Dedifferentiation stabilizes stem cell lineages: From CTMC to diffusion theory and thresholds
Jiguang Yu, Louis Shuo Wang, Ye Liang
TL;DR
This work develops a multiscale framework linking a density-dependent five-channel CTMC for stem and TD compartments to a diffusion approximation that preserves mechanistic noise structure. Through a LLN/Diffusion limit, it derives a chemical Langevin equation whose state-dependent covariance exactly matches the CTMC’s aggregated covariances, enabling rigorous analysis of demographic fluctuations. A no-dedifferentiation pathology reveals a diffusion-level dichotomy: in subcritical regimes, the stem population asymptotically extincts, while in supercritical regimes polynomial moments diverge, highlighting the rescue role of dedifferentiation. A deterministic PDE backbone yields equalization and ratio laws that interpret steady states and separate theorem-regime global convergence from threshold-like regime B bistability, which is corroborated by numerical experiments showing Ω^{-1/2} scaling and regime-specific phase portraits with biological implications for tissue homeostasis and therapy resistance.
Abstract
We study stem-terminally differentiated (TD) lineages in small niches where demographic noise from discrete division and death events is non-negligible. Starting from a mechanistic five-channel, density-dependent CTMC (symmetric self-renewal, symmetric differentiation, asymmetric division, dedifferentiation, TD death), we derive its mean-field limit and a functional CLT, obtaining a chemical Langevin diffusion whose explicit state-dependent covariance exactly matches the CTMC's aggregated channel-wise infinitesimal covariances. Within this diffusion approximation we remove the dedifferentiation flux and obtain a sharp dichotomy: in subcritical regimes the stem coordinate becomes extinct asymptotically almost surely, whereas in supercritical regimes polynomial moments diverge exponentially.

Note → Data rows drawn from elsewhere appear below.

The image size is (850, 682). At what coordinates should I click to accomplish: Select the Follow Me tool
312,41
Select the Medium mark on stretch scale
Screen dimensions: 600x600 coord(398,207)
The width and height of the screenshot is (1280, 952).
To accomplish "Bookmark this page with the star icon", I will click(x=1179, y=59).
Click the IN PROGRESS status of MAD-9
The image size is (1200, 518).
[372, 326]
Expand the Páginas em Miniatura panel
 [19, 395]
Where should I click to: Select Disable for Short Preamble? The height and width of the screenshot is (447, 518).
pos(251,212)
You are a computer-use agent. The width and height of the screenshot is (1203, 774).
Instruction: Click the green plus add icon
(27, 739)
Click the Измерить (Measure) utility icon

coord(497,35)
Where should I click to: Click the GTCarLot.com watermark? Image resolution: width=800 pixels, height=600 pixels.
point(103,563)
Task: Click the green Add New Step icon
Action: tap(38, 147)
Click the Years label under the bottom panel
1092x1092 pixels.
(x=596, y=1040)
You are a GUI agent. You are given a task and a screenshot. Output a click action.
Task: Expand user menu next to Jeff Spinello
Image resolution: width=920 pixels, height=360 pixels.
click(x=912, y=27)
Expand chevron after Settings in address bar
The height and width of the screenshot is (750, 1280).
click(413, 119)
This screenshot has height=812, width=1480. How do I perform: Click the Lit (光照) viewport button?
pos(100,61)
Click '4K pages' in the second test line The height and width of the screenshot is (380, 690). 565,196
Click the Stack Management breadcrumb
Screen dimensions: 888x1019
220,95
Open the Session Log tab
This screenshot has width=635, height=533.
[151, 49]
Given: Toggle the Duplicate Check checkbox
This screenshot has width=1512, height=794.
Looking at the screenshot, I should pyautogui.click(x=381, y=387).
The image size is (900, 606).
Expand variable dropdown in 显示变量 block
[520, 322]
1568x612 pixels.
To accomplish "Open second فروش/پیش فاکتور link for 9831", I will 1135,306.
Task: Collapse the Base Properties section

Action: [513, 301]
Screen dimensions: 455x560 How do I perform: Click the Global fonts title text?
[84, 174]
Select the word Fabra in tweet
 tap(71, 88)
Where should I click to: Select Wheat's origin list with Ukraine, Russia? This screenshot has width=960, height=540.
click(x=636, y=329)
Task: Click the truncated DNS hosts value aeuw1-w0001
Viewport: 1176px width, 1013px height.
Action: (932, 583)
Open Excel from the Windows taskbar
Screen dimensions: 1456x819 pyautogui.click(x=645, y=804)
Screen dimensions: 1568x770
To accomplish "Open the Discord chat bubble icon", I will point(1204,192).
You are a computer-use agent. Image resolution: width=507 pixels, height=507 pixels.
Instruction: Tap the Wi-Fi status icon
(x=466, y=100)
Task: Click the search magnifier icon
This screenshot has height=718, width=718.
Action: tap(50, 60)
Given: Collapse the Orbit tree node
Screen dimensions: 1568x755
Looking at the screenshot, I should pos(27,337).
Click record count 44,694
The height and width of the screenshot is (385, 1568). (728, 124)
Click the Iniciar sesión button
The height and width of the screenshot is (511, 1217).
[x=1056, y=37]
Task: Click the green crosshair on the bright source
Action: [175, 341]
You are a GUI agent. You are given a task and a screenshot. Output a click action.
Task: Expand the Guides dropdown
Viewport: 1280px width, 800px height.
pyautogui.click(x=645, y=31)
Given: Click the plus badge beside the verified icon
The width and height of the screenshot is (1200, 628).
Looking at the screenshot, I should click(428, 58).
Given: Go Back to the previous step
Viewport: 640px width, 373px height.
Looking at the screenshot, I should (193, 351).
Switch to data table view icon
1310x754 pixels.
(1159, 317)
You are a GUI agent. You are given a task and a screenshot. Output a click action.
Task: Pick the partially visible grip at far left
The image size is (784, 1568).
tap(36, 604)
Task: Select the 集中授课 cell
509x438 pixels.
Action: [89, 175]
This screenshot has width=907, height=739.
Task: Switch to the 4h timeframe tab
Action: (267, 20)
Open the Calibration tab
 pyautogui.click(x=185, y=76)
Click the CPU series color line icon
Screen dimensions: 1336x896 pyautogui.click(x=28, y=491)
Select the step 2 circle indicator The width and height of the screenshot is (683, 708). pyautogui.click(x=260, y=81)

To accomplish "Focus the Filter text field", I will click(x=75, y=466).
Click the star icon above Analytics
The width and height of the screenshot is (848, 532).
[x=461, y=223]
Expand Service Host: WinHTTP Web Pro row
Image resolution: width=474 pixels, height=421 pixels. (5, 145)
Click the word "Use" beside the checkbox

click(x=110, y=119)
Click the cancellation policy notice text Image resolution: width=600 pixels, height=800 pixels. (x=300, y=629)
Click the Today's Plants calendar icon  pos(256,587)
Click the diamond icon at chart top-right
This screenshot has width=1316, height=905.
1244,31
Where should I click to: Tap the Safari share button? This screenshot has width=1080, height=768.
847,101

This identifies, at the diffusion level, a structural failure mode of strictly hierarchical lineages under demographic fluctuations and clarifies how a cyclic return flux can rescue homeostasis. For interpretation we also derive an exact totals ODE backbone from a damage-structured transport model and obtain two steady-state constraints (ratio and equalization laws) linking compartment ratios to turnover and balancing dedifferentiation against fate bias. Numerical experiments corroborate the $Ω^{-1/2}$ fluctuation scaling, illustrate the pathology, and contrast theorem-regime global convergence with threshold (Allee-type) behaviour outside the theorem hypotheses.